» What you need to do: Among the entries that follow, the required portion opens with the line containing "Where should I click to: Open Chrome" and closes with the line containing "This screenshot has height=400, width=560.". Give that portion again exactly, and nothing else.

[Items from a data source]

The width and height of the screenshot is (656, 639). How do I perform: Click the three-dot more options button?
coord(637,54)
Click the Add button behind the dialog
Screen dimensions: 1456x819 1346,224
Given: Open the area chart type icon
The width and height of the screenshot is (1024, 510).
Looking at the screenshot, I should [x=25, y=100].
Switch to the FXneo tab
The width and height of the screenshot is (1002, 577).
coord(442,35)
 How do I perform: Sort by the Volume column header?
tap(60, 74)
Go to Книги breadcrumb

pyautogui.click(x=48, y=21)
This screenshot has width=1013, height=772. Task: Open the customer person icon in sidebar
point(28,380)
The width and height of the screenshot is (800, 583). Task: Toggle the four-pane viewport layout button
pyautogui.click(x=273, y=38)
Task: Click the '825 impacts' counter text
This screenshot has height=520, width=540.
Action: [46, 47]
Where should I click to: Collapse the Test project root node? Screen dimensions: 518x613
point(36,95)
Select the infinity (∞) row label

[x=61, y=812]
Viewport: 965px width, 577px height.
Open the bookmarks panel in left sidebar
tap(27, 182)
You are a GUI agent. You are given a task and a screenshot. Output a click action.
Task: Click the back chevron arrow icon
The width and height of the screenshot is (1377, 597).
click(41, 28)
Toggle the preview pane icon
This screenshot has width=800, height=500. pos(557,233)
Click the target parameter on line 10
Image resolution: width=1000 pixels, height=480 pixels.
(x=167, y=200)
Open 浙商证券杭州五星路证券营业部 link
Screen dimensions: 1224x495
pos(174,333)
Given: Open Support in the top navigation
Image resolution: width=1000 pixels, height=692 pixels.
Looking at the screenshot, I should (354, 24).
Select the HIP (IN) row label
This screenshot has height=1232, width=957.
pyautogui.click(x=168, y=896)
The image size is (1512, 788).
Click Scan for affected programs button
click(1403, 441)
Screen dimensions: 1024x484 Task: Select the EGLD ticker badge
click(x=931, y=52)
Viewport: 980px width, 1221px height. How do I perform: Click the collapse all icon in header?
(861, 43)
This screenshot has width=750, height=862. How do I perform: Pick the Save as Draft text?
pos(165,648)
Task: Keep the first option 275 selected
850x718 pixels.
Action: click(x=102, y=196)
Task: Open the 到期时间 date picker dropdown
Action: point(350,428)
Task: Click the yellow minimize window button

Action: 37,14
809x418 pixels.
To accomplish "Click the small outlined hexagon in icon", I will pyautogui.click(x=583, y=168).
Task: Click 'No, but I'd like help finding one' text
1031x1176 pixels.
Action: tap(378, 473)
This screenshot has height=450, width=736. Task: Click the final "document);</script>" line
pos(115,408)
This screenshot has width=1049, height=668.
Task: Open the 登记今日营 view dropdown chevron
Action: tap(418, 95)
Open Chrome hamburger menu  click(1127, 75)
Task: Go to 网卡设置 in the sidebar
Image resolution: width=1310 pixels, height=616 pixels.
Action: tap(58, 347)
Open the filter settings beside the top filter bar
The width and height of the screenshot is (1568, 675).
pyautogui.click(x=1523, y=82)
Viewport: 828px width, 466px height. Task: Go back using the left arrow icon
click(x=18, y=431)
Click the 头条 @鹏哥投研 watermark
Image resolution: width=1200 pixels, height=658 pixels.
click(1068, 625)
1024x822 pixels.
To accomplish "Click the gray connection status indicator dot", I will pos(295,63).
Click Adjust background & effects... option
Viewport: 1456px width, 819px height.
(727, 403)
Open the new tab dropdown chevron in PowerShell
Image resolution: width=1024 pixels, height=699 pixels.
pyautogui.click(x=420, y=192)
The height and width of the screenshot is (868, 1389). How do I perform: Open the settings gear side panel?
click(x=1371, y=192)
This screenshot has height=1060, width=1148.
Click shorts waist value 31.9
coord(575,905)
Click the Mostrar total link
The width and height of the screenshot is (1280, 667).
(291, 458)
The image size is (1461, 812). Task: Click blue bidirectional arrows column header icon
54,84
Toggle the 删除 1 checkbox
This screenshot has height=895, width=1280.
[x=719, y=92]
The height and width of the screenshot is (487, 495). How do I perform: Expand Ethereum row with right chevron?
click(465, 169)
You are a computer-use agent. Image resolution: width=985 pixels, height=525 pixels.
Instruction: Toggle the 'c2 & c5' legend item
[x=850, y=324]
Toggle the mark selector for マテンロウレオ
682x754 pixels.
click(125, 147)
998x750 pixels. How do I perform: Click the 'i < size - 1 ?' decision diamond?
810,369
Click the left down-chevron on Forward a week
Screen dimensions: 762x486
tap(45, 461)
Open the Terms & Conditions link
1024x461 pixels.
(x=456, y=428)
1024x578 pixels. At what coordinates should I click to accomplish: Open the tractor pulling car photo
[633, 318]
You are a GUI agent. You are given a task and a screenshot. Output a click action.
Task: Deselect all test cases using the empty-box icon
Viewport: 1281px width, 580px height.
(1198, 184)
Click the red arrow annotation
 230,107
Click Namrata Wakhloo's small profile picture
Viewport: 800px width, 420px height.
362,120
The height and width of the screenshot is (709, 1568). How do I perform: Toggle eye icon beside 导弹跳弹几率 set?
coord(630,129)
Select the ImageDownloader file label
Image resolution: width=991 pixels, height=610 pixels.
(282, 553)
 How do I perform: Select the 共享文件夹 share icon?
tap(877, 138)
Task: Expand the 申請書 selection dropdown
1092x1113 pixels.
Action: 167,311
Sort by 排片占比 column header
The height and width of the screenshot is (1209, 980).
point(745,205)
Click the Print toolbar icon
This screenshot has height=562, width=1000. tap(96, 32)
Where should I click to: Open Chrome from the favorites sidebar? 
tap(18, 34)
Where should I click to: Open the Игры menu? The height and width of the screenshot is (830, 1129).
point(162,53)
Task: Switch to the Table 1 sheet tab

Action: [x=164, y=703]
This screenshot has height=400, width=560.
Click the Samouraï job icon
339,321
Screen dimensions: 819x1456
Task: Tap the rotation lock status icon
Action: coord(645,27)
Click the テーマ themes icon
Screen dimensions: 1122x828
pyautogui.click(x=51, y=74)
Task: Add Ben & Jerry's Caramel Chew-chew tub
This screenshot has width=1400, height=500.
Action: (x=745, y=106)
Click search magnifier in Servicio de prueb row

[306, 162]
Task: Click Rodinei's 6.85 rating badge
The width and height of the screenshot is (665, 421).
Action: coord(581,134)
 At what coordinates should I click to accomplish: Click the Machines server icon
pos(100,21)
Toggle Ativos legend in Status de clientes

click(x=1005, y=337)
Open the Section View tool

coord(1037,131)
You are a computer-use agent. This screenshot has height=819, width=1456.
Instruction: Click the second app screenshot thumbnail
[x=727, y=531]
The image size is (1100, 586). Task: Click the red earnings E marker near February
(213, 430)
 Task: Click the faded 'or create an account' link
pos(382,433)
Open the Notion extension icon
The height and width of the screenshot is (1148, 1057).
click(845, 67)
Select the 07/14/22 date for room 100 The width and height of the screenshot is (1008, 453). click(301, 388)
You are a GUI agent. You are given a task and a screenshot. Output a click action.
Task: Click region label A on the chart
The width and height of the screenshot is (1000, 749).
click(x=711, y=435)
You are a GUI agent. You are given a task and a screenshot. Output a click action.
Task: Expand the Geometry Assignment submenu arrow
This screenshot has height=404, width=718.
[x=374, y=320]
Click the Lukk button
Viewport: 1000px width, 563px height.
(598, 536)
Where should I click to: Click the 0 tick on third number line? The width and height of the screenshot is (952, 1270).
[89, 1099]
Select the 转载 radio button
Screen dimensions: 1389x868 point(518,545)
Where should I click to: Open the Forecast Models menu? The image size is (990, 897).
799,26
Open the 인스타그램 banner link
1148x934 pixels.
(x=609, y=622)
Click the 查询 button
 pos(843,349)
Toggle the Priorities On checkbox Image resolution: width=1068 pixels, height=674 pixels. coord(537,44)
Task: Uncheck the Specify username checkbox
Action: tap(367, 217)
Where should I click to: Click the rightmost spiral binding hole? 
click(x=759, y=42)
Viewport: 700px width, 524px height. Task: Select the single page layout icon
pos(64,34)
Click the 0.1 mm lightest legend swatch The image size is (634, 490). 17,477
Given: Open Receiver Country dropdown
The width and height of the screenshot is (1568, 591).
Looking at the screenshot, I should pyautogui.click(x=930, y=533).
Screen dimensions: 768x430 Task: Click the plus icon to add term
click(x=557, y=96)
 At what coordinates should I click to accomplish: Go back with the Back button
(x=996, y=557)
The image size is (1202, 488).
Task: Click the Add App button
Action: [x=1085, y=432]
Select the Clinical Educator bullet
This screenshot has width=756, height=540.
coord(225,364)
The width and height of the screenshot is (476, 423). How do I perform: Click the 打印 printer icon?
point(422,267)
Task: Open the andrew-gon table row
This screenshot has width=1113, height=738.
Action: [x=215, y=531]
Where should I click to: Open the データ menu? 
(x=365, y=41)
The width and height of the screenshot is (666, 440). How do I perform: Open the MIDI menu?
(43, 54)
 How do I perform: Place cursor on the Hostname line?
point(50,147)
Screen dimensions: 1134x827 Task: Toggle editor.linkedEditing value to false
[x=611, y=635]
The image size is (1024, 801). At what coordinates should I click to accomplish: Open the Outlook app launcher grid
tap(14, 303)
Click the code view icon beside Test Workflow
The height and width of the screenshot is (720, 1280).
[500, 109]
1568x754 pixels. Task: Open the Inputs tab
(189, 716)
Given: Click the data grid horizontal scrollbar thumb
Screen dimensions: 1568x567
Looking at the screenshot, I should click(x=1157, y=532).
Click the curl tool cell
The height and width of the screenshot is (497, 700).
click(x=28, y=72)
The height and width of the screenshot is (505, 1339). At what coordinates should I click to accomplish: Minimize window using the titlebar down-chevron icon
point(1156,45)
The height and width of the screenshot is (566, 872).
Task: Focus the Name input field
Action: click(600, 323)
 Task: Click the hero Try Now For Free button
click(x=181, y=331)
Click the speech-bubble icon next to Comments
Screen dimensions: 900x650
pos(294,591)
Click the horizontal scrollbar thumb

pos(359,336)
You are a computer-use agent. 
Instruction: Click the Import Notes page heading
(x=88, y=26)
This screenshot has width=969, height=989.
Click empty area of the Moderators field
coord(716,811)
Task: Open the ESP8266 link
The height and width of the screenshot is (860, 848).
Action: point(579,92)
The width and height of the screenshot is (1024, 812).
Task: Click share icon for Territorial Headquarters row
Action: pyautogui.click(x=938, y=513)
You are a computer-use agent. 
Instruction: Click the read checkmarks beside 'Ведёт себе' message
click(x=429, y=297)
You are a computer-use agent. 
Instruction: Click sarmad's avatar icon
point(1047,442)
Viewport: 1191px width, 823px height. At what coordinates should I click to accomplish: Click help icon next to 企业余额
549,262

» Solution:
Where should I click to: Open Chrome from the favorites sidebar? 
tap(18, 34)
Where should I click to: Open the Игры menu? The height and width of the screenshot is (830, 1129).
point(162,53)
Task: Switch to the Table 1 sheet tab

Action: [x=164, y=703]
This screenshot has height=400, width=560.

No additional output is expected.